● **Actions to take**
1 – Decide whether each statement agrees with the passage about Jose Geraldo Vieira: (a) Vieira publicly claimed Rio de Janeiro in 1897 as his birthplace and year; (b) Vieira's twin brother lived to adulthood; (c) Vieira went to high school in Lisbon. Mark each yes or no and quote the words from the passage that settle it.
2 – According to the passage about Jose Geraldo Vieira, who adopted and raised him after his parents died?
3 – Please carry the passage about Jose Geraldo Vieira forward from its final sentence.

-------- Text provided

Jose Geraldo Vieira
For decades there has been controversy regarding the author’s date and place of birth. The author himself claimed publicly to have been born in Rio de Janeiro in 1897, although official birth records seem to indicate that he and his twin brother (who died in infancy) were born in Ilha Terceira, in the Portuguese Azores Islands, in 1896. Regardless of the controversy, Vieira is regarded as a Brazilian author. He was adopted and raised by his mother’s brother, who gave him the name Vieira, after his parents died when he was ten years old. He lived in Brazil for most of his life, although he attended high school in Paris, at the famed Lycée Condorcet, and returned to Europe after medical school in Brazil to acquire specialized training in the then-new field of radiology, a profession which he practiced for a number of years before giving it up to pursue writing full time.

----------------
-------- Extracted information

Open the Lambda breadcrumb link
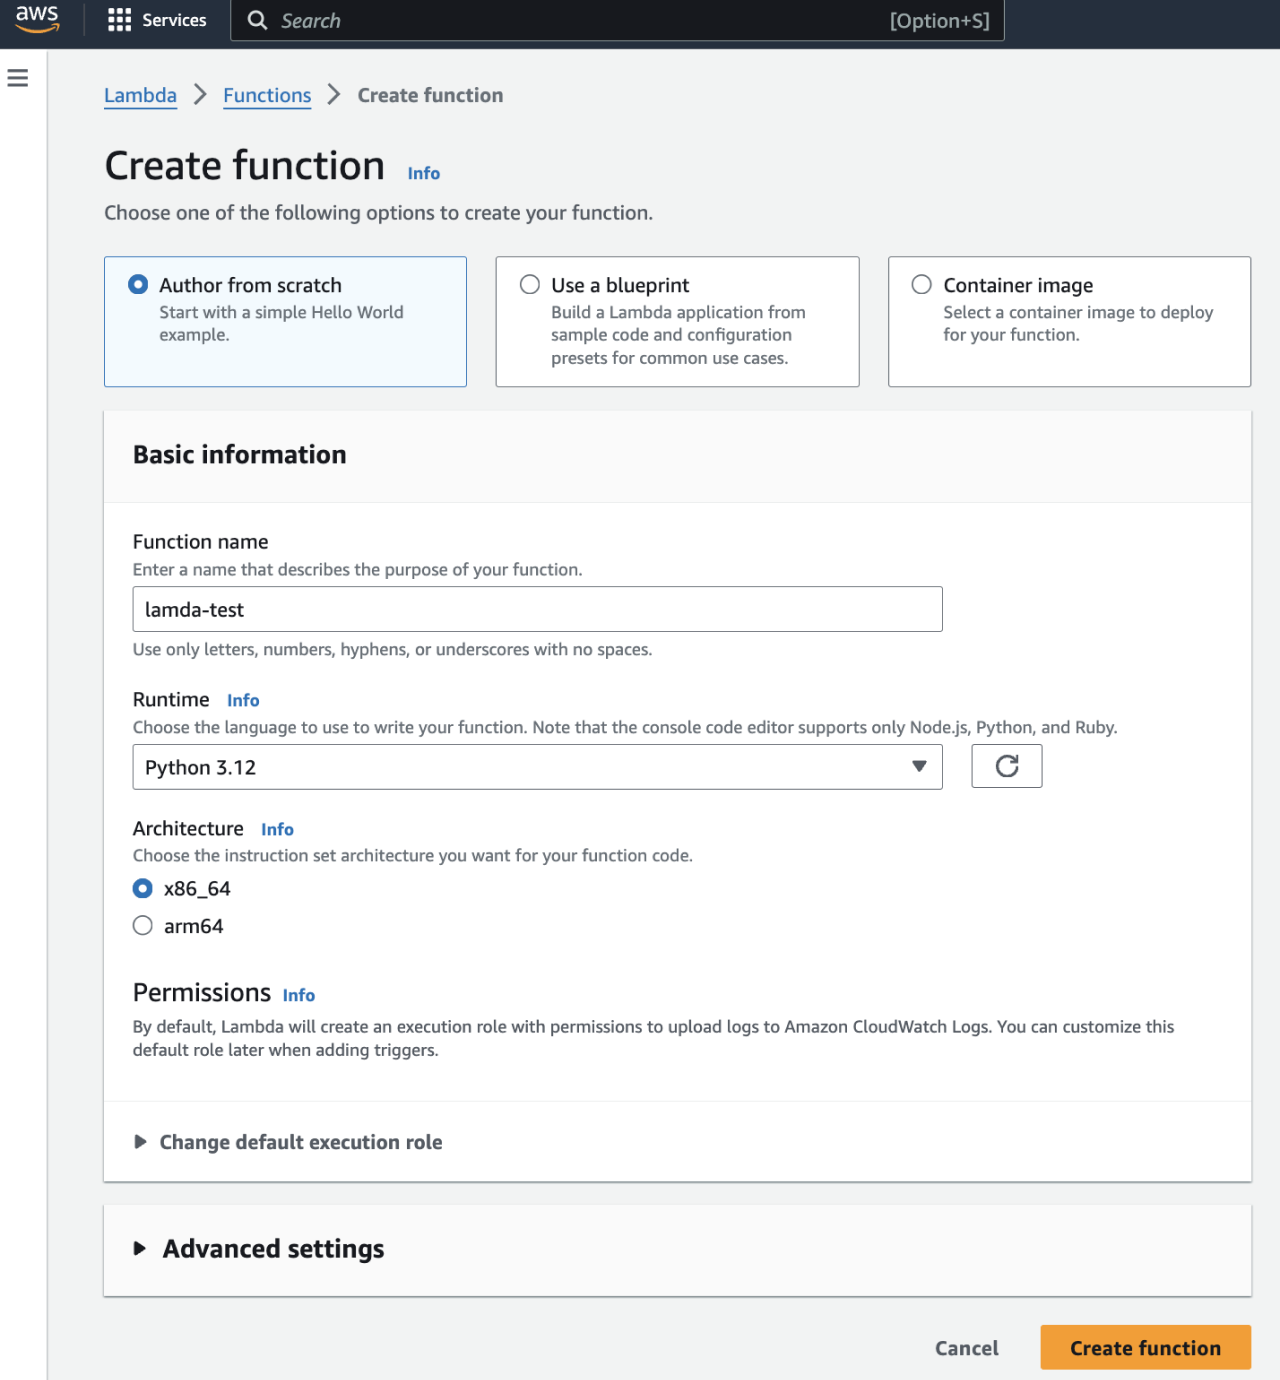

----------------
-------- Extracted information

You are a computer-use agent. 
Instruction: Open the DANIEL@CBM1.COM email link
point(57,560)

----------------

● **Per-task answers**
1 –
(a) Yes: "The author himself claimed publicly to have been born in Rio de Janeiro in 1897"
(b) No: "(who died in infancy)"
(c) No: "he attended high school in Paris, at the famed Lycée Condorcet"

2 – His mother's brother, who gave him the name Vieira.

3 –
Vieira is the author of fifteen works, including novels, a book-length poem, short stories, a memoir, and a volume of his art criticism. Acclaimed during his lifetime for his poetic style and ability to delve into the complexities of the human soul, Vieira was overshadowed in the late twentieth and early twenty-first centuries by more popular Brazilian writers. Since 2020, however, Vieira’s works have undergone something of a renaissance, with four of his major titles reissued in Portuguese by the São Paulo publishing house CEDET. In addition to The Slope of Memory, two other titles, The Woman Who Escaped from Sodom, and The Fortieth Door, will be out in English translations soon.
In addition to his work as an author and critic, Vieira translated the works of numerous European and American authors into Portuguese, including the first-ever Portuguese rendition of Jame’s Joyce’s classic A Portrait of the Artist as a Young Man. Vieira also translated works by Dostoevsky, Tolstoy, Stendahl, Mauriac, Hemingway, Twain, Merton and others, more than sixty titles over a twenty-seven-year period.